Try it
Lines below that include "will" are the answer; copy each one.

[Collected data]
###
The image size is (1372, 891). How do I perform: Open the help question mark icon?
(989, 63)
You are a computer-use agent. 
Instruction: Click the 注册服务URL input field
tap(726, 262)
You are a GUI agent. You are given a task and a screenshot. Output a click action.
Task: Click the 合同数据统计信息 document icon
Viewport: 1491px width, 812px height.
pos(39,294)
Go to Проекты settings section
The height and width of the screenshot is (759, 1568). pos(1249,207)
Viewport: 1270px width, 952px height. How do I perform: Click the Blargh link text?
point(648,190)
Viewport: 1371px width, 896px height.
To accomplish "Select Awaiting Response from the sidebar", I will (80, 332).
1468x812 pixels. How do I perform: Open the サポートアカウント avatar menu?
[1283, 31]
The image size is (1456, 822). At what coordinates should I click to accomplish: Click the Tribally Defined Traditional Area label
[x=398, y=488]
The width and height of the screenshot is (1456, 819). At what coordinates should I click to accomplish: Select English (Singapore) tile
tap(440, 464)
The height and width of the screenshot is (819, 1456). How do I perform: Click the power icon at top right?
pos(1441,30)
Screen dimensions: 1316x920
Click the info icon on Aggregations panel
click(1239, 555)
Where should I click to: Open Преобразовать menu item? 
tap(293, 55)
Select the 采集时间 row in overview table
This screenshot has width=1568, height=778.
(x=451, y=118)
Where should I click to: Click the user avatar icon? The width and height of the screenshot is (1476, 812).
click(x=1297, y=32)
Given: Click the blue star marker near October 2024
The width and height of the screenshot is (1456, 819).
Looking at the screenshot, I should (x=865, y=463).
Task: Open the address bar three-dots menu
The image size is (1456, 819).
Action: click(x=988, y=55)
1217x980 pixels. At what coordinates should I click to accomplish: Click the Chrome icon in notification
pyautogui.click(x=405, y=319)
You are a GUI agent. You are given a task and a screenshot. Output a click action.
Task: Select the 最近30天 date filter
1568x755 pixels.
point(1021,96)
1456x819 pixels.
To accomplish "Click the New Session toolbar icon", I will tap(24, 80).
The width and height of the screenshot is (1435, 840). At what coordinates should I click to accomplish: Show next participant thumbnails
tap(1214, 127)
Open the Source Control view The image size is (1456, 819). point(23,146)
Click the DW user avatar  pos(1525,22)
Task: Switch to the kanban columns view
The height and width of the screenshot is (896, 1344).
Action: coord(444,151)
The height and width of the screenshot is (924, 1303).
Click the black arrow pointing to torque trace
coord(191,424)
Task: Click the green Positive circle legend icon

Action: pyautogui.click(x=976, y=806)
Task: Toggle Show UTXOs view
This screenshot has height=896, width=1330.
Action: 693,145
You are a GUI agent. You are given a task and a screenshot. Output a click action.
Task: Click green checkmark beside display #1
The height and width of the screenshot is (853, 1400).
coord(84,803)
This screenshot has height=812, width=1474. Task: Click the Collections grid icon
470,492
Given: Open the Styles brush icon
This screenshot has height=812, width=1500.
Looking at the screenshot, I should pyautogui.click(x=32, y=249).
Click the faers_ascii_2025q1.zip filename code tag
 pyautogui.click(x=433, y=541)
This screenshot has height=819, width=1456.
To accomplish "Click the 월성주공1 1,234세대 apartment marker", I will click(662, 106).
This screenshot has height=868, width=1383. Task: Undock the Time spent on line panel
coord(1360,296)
###
Exercise solution
To accomplish "Select Awaiting Response from the sidebar", I will (80, 332).
To accomplish "Click the New Session toolbar icon", I will tap(24, 80).
To accomplish "Click the 월성주공1 1,234세대 apartment marker", I will click(662, 106).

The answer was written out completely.